[ASSIGNMENT]
Go to the line containing "Click the 重置实例密码 link" in the records below and print it and every following line exactly, on through the line containing "has width=403, height=269.", then stop.

[STORED DATA]
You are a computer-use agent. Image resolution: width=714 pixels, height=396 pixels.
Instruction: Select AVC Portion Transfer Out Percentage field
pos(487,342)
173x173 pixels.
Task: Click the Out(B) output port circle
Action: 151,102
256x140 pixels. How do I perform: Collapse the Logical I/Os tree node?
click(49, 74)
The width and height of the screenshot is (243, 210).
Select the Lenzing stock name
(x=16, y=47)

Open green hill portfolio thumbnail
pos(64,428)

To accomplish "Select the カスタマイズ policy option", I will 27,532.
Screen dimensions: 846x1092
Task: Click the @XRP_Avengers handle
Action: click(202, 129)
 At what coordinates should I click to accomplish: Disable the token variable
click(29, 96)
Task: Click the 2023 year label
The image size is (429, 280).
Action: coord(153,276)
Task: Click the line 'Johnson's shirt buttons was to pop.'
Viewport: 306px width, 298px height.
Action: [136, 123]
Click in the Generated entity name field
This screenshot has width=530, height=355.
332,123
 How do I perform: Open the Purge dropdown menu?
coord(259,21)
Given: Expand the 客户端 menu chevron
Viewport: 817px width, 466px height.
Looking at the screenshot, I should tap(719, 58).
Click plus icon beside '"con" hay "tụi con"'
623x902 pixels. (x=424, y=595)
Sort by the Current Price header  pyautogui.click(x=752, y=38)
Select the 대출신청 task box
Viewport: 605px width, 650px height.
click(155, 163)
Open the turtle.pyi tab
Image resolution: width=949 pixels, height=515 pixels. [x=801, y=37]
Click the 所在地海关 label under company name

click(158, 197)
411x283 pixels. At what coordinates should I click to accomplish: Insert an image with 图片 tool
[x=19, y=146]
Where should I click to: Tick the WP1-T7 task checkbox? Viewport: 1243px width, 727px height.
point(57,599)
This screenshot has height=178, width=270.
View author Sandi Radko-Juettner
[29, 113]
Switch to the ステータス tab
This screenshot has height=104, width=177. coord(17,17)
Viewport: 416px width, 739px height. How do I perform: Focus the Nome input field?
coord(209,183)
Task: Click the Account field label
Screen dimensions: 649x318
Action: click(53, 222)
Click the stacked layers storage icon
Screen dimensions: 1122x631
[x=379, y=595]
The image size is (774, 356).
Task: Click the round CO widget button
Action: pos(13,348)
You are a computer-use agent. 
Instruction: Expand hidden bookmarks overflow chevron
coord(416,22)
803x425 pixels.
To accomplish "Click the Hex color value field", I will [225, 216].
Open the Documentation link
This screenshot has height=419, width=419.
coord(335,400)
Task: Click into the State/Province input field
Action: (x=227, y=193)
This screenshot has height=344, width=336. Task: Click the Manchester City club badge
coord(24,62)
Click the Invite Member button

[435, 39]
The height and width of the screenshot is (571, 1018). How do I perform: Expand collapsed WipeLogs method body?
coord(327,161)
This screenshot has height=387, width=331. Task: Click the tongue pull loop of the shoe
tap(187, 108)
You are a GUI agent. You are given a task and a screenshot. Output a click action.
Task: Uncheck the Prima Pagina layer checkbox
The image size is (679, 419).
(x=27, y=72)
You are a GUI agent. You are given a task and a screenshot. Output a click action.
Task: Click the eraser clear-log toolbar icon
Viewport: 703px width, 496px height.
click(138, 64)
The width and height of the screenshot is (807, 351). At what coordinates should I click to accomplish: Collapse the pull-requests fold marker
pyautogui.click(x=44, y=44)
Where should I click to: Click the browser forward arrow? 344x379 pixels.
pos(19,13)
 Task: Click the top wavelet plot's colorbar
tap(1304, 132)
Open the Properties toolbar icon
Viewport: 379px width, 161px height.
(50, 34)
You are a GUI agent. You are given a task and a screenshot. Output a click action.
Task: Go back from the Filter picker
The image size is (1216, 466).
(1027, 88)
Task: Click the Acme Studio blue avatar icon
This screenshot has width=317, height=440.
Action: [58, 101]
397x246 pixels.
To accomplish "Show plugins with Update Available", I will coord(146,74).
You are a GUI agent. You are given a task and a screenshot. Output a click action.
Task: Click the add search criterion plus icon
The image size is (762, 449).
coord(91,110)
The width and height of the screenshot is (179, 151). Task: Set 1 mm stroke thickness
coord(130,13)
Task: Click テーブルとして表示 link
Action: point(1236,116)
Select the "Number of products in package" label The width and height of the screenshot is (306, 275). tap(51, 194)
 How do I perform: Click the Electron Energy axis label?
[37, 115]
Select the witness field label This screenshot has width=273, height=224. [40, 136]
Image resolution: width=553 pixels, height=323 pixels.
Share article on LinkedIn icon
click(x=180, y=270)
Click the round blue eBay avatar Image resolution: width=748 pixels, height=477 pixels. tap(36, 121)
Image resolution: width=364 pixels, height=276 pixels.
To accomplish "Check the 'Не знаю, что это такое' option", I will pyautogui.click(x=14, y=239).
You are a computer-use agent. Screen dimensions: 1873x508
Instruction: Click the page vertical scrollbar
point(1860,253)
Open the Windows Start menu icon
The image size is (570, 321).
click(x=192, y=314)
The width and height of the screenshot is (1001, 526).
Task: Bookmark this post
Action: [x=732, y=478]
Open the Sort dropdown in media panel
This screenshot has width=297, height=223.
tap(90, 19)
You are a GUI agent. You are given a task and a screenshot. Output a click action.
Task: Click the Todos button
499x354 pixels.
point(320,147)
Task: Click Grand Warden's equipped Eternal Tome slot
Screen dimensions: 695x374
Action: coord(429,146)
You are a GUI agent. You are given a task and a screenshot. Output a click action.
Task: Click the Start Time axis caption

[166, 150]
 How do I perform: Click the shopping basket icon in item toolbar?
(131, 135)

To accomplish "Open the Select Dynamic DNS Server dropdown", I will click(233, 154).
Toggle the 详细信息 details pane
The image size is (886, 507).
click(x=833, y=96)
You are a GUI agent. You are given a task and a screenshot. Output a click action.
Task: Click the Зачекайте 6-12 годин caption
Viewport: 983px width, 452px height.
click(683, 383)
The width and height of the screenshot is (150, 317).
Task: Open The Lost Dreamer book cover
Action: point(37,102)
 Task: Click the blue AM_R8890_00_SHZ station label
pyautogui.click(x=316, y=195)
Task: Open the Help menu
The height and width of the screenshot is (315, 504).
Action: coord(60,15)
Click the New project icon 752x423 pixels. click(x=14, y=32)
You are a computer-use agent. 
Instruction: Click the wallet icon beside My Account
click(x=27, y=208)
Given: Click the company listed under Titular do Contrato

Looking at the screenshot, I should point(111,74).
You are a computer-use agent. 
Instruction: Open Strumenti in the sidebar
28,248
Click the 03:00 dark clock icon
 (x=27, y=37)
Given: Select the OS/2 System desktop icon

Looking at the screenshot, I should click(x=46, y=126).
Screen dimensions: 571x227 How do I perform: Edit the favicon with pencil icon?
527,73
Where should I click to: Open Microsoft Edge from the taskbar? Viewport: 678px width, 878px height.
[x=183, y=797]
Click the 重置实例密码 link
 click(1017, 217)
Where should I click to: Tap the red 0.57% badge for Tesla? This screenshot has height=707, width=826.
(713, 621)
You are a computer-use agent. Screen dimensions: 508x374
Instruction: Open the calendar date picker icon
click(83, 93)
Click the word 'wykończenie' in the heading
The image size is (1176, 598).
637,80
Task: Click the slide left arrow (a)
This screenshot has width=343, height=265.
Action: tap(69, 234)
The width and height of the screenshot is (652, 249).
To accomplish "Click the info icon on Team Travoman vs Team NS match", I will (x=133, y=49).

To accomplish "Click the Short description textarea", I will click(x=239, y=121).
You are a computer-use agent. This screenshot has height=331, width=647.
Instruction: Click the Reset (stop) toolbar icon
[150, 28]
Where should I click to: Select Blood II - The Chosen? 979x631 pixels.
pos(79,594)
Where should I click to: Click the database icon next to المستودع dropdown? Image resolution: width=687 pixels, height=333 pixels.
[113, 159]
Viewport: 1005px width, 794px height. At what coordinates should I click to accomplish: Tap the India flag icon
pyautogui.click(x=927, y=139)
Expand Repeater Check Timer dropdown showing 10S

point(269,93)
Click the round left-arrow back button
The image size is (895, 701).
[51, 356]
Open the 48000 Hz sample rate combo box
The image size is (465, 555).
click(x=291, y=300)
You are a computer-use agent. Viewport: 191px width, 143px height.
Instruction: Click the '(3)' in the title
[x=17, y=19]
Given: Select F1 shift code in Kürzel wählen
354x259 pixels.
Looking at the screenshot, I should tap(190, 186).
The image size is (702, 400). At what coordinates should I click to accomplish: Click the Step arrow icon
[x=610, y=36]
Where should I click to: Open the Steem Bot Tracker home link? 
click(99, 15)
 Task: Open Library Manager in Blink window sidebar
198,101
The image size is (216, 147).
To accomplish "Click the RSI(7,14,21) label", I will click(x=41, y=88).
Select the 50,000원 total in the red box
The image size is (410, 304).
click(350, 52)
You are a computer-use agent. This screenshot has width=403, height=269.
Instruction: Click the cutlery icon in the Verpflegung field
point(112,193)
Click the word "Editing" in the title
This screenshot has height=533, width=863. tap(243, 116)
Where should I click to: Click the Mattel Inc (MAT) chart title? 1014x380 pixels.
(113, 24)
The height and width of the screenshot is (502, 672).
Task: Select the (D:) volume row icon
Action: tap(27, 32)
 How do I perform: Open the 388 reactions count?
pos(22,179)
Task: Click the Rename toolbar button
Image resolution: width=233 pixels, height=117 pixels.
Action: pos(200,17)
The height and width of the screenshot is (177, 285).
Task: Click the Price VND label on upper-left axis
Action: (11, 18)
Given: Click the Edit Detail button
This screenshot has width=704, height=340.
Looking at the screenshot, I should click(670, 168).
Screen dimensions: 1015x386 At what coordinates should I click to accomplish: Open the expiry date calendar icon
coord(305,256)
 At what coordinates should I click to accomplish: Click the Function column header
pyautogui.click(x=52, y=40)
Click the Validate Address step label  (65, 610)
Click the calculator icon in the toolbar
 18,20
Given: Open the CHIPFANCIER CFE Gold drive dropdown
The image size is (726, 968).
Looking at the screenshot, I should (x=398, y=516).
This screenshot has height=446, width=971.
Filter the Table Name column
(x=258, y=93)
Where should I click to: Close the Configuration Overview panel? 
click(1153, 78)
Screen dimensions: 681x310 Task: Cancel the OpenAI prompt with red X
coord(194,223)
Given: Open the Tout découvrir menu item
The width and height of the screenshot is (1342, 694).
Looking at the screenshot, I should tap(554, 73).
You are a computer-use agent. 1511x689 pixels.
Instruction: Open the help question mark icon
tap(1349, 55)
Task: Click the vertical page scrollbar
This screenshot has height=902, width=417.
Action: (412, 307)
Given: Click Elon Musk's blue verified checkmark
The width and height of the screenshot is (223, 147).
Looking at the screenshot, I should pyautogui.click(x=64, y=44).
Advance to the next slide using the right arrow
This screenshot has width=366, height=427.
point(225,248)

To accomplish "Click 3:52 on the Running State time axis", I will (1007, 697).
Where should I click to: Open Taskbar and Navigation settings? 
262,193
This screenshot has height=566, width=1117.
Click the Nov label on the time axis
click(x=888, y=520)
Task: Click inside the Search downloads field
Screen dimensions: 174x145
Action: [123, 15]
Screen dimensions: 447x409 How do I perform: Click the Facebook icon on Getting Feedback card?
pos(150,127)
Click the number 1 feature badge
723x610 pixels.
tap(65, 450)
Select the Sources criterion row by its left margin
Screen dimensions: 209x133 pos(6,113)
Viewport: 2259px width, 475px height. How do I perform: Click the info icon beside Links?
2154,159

[RESULT FOR THIS EXERCISE]
Click the 重置实例密码 link
 click(1017, 217)
Where should I click to: Tap the red 0.57% badge for Tesla? This screenshot has height=707, width=826.
(713, 621)
You are a computer-use agent. Screen dimensions: 508x374
Instruction: Open the calendar date picker icon
click(83, 93)
Click the word 'wykończenie' in the heading
The image size is (1176, 598).
637,80
Task: Click the slide left arrow (a)
This screenshot has width=343, height=265.
Action: tap(69, 234)
The width and height of the screenshot is (652, 249).
To accomplish "Click the info icon on Team Travoman vs Team NS match", I will (x=133, y=49).

To accomplish "Click the Short description textarea", I will click(x=239, y=121).
You are a computer-use agent. This screenshot has height=331, width=647.
Instruction: Click the Reset (stop) toolbar icon
[150, 28]
Where should I click to: Select Blood II - The Chosen? 979x631 pixels.
pos(79,594)
Where should I click to: Click the database icon next to المستودع dropdown? Image resolution: width=687 pixels, height=333 pixels.
[113, 159]
Viewport: 1005px width, 794px height. At what coordinates should I click to accomplish: Tap the India flag icon
pyautogui.click(x=927, y=139)
Expand Repeater Check Timer dropdown showing 10S

point(269,93)
Click the round left-arrow back button
The image size is (895, 701).
[51, 356]
Open the 48000 Hz sample rate combo box
The image size is (465, 555).
click(x=291, y=300)
You are a computer-use agent. Viewport: 191px width, 143px height.
Instruction: Click the '(3)' in the title
[x=17, y=19]
Given: Select F1 shift code in Kürzel wählen
354x259 pixels.
Looking at the screenshot, I should tap(190, 186).
The image size is (702, 400). At what coordinates should I click to accomplish: Click the Step arrow icon
[x=610, y=36]
Where should I click to: Open the Steem Bot Tracker home link? 
click(99, 15)
 Task: Open Library Manager in Blink window sidebar
198,101
The image size is (216, 147).
To accomplish "Click the RSI(7,14,21) label", I will click(x=41, y=88).
Select the 50,000원 total in the red box
The image size is (410, 304).
click(350, 52)
You are a computer-use agent. This screenshot has width=403, height=269.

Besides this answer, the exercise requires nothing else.